Beginning with the line that holds "Task: Click the 主页 breadcrumb link", output every remaining line of the material below exactly, and include none of the pictures.

BEGIN

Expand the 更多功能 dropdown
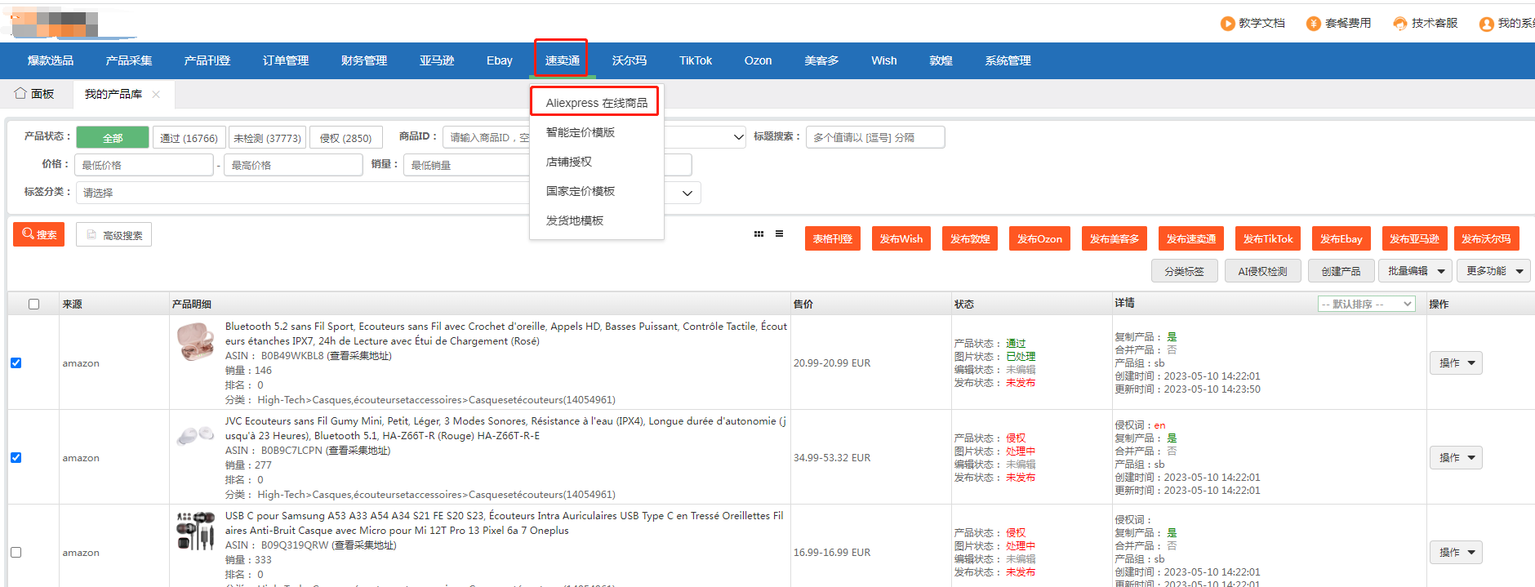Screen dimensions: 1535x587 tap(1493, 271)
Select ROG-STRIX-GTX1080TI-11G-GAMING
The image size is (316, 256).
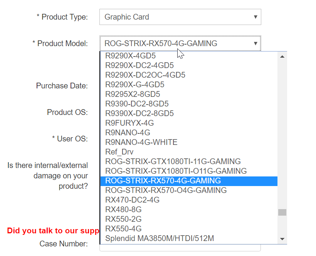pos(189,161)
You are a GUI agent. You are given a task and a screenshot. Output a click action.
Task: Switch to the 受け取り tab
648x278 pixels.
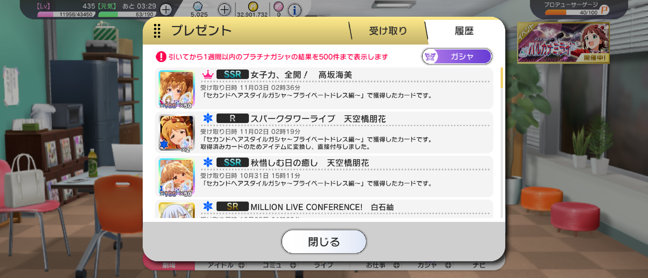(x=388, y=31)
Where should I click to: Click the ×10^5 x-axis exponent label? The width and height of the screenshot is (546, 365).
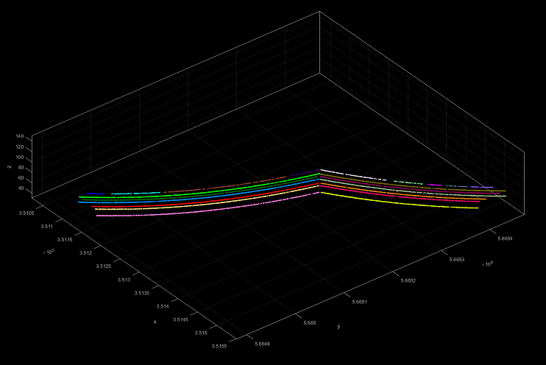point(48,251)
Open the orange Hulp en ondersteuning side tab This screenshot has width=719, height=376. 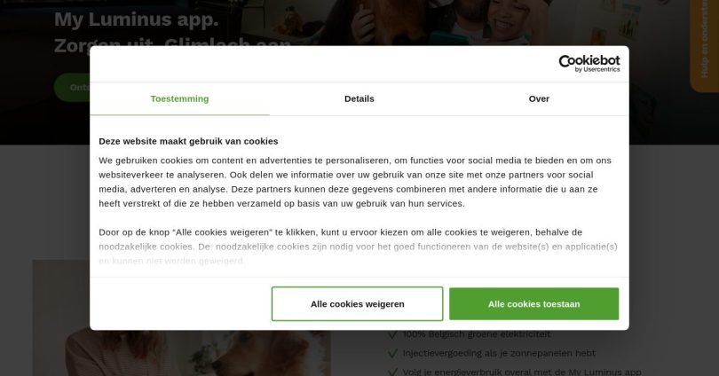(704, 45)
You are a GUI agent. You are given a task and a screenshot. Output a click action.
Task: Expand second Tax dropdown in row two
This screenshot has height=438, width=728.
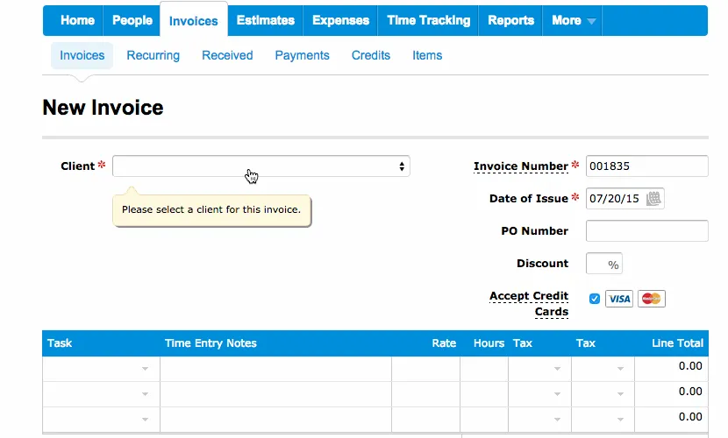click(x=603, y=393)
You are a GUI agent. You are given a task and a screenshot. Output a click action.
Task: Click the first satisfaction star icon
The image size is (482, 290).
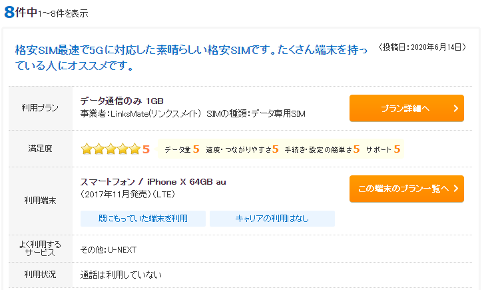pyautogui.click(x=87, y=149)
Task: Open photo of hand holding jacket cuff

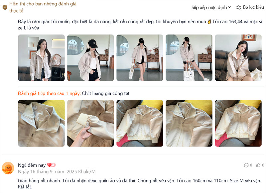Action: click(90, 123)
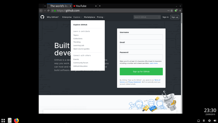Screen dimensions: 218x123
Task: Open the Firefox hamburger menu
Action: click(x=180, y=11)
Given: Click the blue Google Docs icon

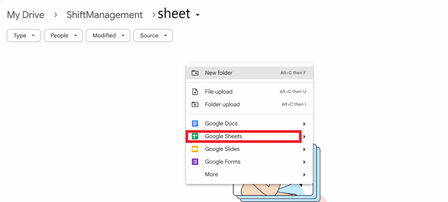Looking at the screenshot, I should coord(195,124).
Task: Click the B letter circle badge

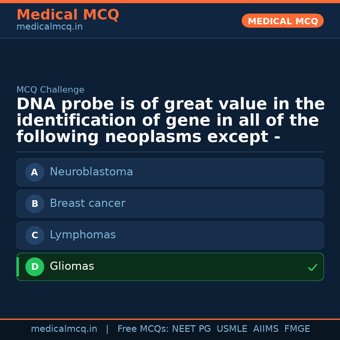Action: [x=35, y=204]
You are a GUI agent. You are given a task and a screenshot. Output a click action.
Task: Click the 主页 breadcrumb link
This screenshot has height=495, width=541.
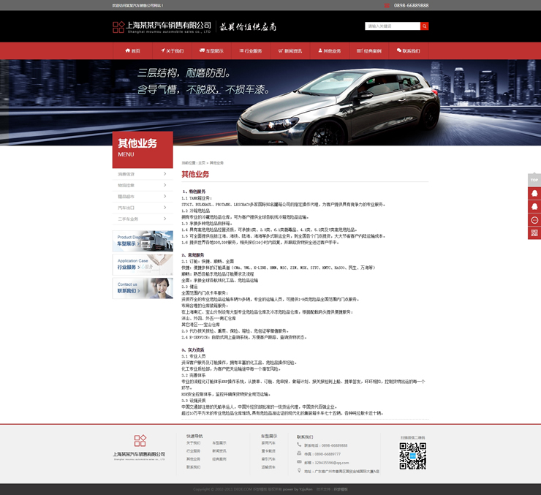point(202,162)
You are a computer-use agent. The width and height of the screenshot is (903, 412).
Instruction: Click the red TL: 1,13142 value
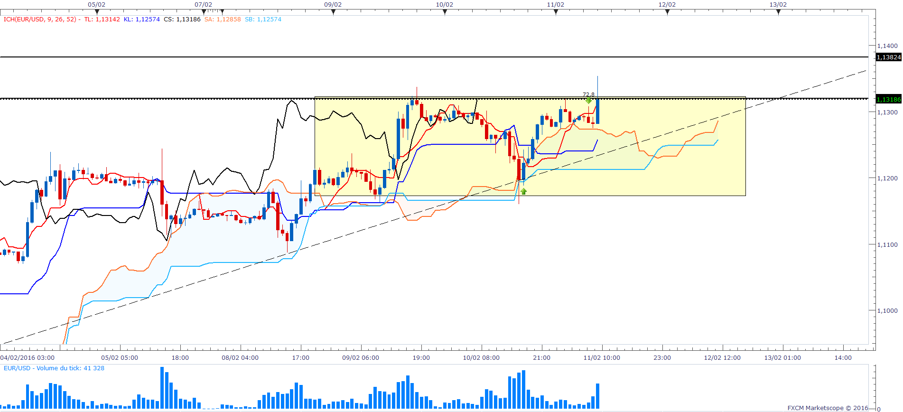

END

— Result —
Task: Click the 主页 breadcrumb link
This screenshot has height=495, width=541.
point(202,162)
You are a computer-use agent. The width and height of the screenshot is (903, 412).
Instruction: Click the red TL: 1,13142 value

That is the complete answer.